> **WORK REQUEST**: Set down all the entries again, word for word.

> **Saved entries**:

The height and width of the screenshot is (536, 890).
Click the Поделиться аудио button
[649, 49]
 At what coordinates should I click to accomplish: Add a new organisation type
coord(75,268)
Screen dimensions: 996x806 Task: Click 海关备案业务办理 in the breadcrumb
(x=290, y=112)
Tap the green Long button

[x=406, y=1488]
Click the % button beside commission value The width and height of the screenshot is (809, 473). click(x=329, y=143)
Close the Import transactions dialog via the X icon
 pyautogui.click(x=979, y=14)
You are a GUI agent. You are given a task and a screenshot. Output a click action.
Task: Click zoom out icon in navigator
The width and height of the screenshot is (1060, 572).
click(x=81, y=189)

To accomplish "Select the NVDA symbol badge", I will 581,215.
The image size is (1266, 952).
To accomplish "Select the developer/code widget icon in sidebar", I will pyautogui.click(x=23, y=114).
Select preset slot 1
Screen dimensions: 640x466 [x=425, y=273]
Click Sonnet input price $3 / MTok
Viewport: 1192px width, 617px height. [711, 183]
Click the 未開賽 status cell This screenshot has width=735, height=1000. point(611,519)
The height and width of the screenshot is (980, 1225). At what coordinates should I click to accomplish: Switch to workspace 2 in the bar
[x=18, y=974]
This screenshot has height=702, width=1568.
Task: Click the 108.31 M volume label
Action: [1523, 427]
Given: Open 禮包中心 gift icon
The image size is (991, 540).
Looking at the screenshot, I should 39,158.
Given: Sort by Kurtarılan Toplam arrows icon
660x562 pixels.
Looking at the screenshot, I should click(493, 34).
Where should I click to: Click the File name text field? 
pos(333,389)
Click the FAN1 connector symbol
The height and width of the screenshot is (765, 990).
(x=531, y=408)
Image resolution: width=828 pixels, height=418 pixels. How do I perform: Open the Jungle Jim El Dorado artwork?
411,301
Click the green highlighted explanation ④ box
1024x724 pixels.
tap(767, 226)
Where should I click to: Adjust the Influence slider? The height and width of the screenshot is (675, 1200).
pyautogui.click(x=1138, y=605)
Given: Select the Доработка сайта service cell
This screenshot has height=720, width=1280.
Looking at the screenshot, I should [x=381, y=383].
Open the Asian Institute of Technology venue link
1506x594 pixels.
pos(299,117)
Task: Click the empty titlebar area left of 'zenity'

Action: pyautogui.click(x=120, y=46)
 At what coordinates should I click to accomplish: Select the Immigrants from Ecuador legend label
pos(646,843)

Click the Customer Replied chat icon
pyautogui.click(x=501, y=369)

> **WRITTEN RESPONSE**:
The height and width of the screenshot is (536, 890).
Click the Поделиться аудио button
[649, 49]
 At what coordinates should I click to accomplish: Add a new organisation type
coord(75,268)
Screen dimensions: 996x806 Task: Click 海关备案业务办理 in the breadcrumb
(x=290, y=112)
Tap the green Long button

[x=406, y=1488]
Click the % button beside commission value The width and height of the screenshot is (809, 473). click(x=329, y=143)
Close the Import transactions dialog via the X icon
 pyautogui.click(x=979, y=14)
You are a GUI agent. You are given a task and a screenshot. Output a click action.
Task: Click zoom out icon in navigator
The width and height of the screenshot is (1060, 572).
click(x=81, y=189)

To accomplish "Select the NVDA symbol badge", I will 581,215.
The image size is (1266, 952).
To accomplish "Select the developer/code widget icon in sidebar", I will pyautogui.click(x=23, y=114).
Select preset slot 1
Screen dimensions: 640x466 [x=425, y=273]
Click Sonnet input price $3 / MTok
Viewport: 1192px width, 617px height. [711, 183]
Click the 未開賽 status cell This screenshot has width=735, height=1000. point(611,519)
The height and width of the screenshot is (980, 1225). At what coordinates should I click to accomplish: Switch to workspace 2 in the bar
[x=18, y=974]
This screenshot has height=702, width=1568.
Task: Click the 108.31 M volume label
Action: [1523, 427]
Given: Open 禮包中心 gift icon
The image size is (991, 540).
Looking at the screenshot, I should 39,158.
Given: Sort by Kurtarılan Toplam arrows icon
660x562 pixels.
Looking at the screenshot, I should click(493, 34).
Where should I click to: Click the File name text field? 
pos(333,389)
Click the FAN1 connector symbol
The height and width of the screenshot is (765, 990).
(x=531, y=408)
Image resolution: width=828 pixels, height=418 pixels. How do I perform: Open the Jungle Jim El Dorado artwork?
411,301
Click the green highlighted explanation ④ box
1024x724 pixels.
tap(767, 226)
Where should I click to: Adjust the Influence slider? The height and width of the screenshot is (675, 1200).
pyautogui.click(x=1138, y=605)
Given: Select the Доработка сайта service cell
This screenshot has height=720, width=1280.
Looking at the screenshot, I should [x=381, y=383].
Open the Asian Institute of Technology venue link
1506x594 pixels.
pos(299,117)
Task: Click the empty titlebar area left of 'zenity'

Action: pyautogui.click(x=120, y=46)
 At what coordinates should I click to accomplish: Select the Immigrants from Ecuador legend label
pos(646,843)

Click the Customer Replied chat icon
pyautogui.click(x=501, y=369)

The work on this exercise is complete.